Some clients weren’t always happy with this approach, particularly the ones hoping to roll out global strategies based on long-term planning and expanded marketing synergies that would see planned advertising campaigns and internal publicity strategies dovetail with the PR strategy. These clients didn’t love Roxy’s off-the-cuff, spontaneous approach to PR, though they were often broadsided by her enthusiasm.
While she was gaining some traction with the media and steadily building her client base, outside Sweaty Betty’s offices in the broader industry at large she was getting a name as the new brat in town—the Virgin Airlines of Aussie PR.

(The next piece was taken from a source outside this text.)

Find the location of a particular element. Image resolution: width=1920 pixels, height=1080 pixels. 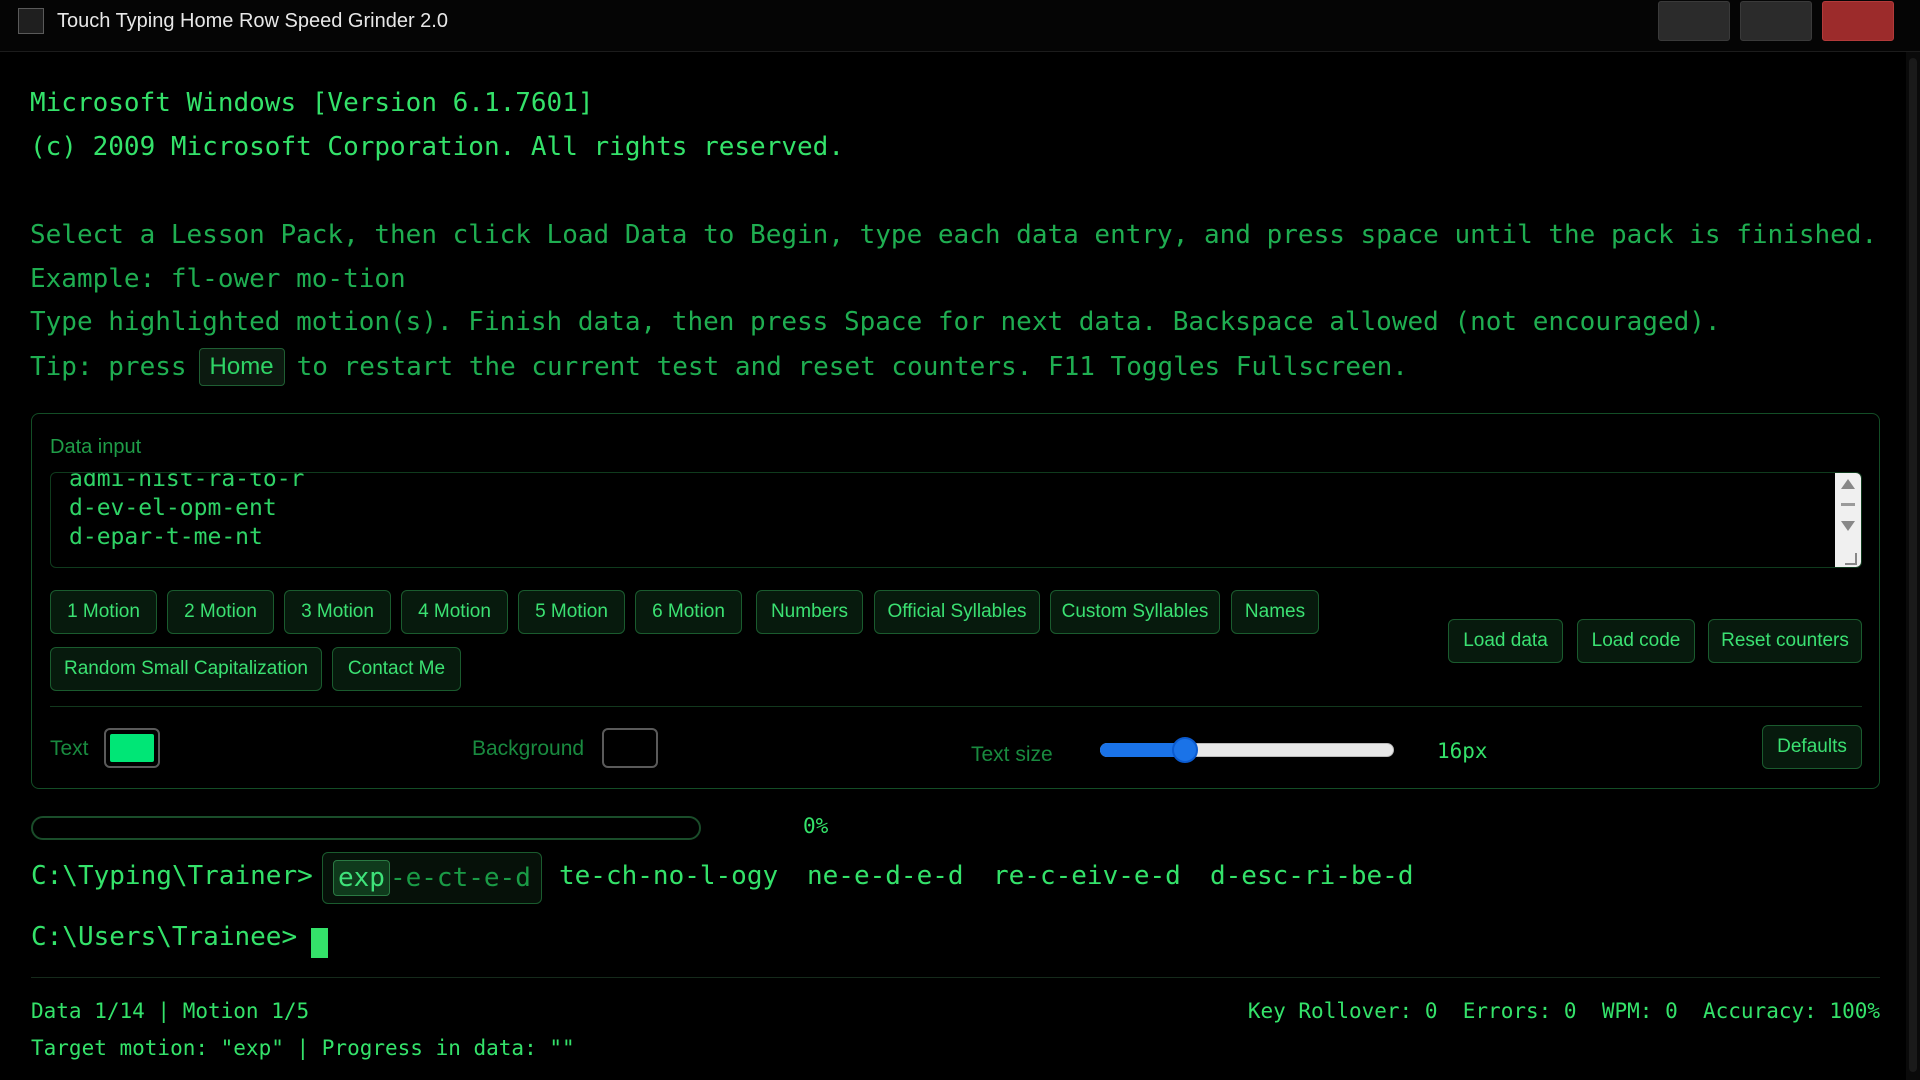

scroll-down-arrow-icon is located at coordinates (1848, 526).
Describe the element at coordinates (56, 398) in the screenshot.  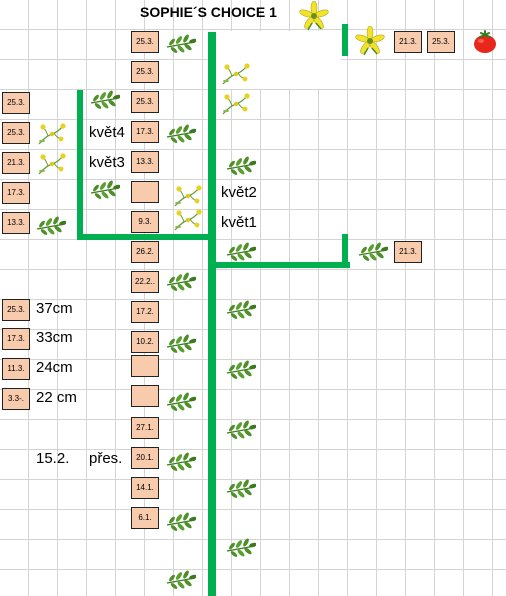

The Australian PR landscape in the early noughties was a serious business in which industry professionals talked rather a lot about KPIs (key performance indicators), KRAs (key results areas) and AVEs (advertising value equivalents). The public relations industry had grown out of the excesses of the 1980s advertising industry and in fierce opposition to it. Whereas old school ad industry executives had a reputation for boozing, snorting and skirt-chasing, PR industry executives, in their quest to be taken seriously and win a greater slice of a client’s ad budget, had created a world of measurable goals, achievable targets, conference calls and PowerPoint presentations.
The women in PR were famously principled, close-lipped and demure. They saw their job as being first and foremost to faithfully promote a brand without deviating from the corporate brief. Being ‘on brand’ was next to godliness. Their key messages had to fall into line with a strict marketing strategy emanating from Europe, America or Asia. Or from Geelong, Erskine Park, Whyalla or Darling Downs.